The actor previews Monday's dramatic episode and why he'd be game for a crossover with 'NCIS: Sydney.'
NCIS star Brian Dietzen is adding another credit to his name: writer.
The longtime actor on CBS' popular procedural sat down with ET's Matt Cohen last week to discuss co-writing Monday's episode, "The Helpers," with writer/executive producer Scott Williams. In the episode, Jimmy and Kasie (Diona Reasonover) are exposed to a deadly biotoxin while investigating the death of an intruder at Quantico. For Dietzen, getting to help shape an episode of NCIS was the natural next step.

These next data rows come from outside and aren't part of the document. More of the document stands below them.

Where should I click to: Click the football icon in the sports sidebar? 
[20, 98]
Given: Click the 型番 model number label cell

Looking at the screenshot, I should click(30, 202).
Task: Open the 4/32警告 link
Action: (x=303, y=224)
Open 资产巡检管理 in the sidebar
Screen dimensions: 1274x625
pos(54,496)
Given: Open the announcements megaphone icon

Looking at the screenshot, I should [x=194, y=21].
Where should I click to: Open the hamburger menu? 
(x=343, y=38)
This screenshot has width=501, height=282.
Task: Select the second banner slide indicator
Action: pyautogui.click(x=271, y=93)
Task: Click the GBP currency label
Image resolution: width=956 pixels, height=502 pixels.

"I've been very, very fortunate to write a few different things. There were some feature films I co-wrote and some short films. I have always been interested in it and I have been doing NCIS, we are on our 19th season now, so obviously I have been enjoying the part of Jimmy Palmer for some time. And I think over the pandemic a lot of people started having to be quarantined and whatnot and asking themselves, 'What do I want to do?'" Dietzen shared with ET. "You see people switching their careers around a little bit or shifting their jobs and I am like, 'I don’t want to leave this job, I love it. But if I can do something more as well...'"
The actor said a discussion with showrunner Steven D. Binder opened up the "possibility" of him putting pen to paper for NCIS. After a quick greenlight from CBS, he and Williams got to work. "I couldn’t be more proud," Dietzen said of the experience.
He credited his castmates and the crew for making his first billed TV writing credit as seamless as possible. "With this family that we built over 19 years, everyone there is there to give you their best and say, 'Man, if you are going to write something, we are going to do it to the best of our ability and make it look good' and from everyone on our crew to our amazing cast to our writers, everyone did whatever they could to make this show the best it could be, so I was blown away."
Dietzen confessed it was a bit of an out-of-body experience hearing his words come to life at the first table read.
"This is something different because I have never had my co-stars -- I never had Wilmer Valderrama or Sean Murray say the words that I wrote before. So I am sitting there going, 'This is a different kind of pressure. I hope he likes this,'" he shared. "I am across the seat looking at him going, 'Did you...? Oh, he liked that one! OK cool!'"
"But the cool part about being on a show like this that is so long-term is that it is very familial. So my co-stars would literally come up to me and say, 'Hey, I think that this feels better this way.' Give me their input. 'And absolutely let’s do it that way,' and vice versa. While writing this with Scott, I would go down to the set and say, 'Hey, Katrina, I am thinking about this for your character. What do you think in this episode?' And she would give me her input and 'Cool, I am going to use that line,' and then go upstairs and throw it in. It was really collaborative, it was wonderful."
Speaking more specifically to the episode itself, Dietzen said he "wanted to write something that was putting the entire team in the crosshairs, so to speak." And they most definitely are as Jimmy and Kasie find themselves racing against the clock when they're exposed to a potentially fatal toxin down in her lab. As their team members try to find the antidote to save their lives, it's also the moment audiences meet Jimmy's daughter for the first time.
"It's a huge day for our guy, Jimmy Palmer, and it's also a huge day for the relationship of Jimmy and Kasie. And it's a huge day for the NCIS team to save their family," he acknowledged.
Reacting to the recent announcement that the first international edition of NCIS, NCIS: Sydney, will be coming to Paramount+, Dietzen admitted he's never stepped foot in Australia and left the door open for a potential appearance if his number was called. But there is a NCIS crossover on the horizon that he was more than happy to tease.
"We're doing our first crossover event with NCIS: Hawaii, which is gonna be in March, which is gonna be fantastic," he hinted. "A few of our characters went over there. We're also gonna see a couple of theirs, I think, mostly on screen. But the way that this universe can interact and coalesce, it's always been really, really cool. But I have a feeling that when NCIS: Sydney comes to light maybe a few of us might be going Down Under and checking out the sights and sounds of Australia. Hey, sign me up!"
NCIS airs Mondays at 8 p.m. ET/PT on CBS.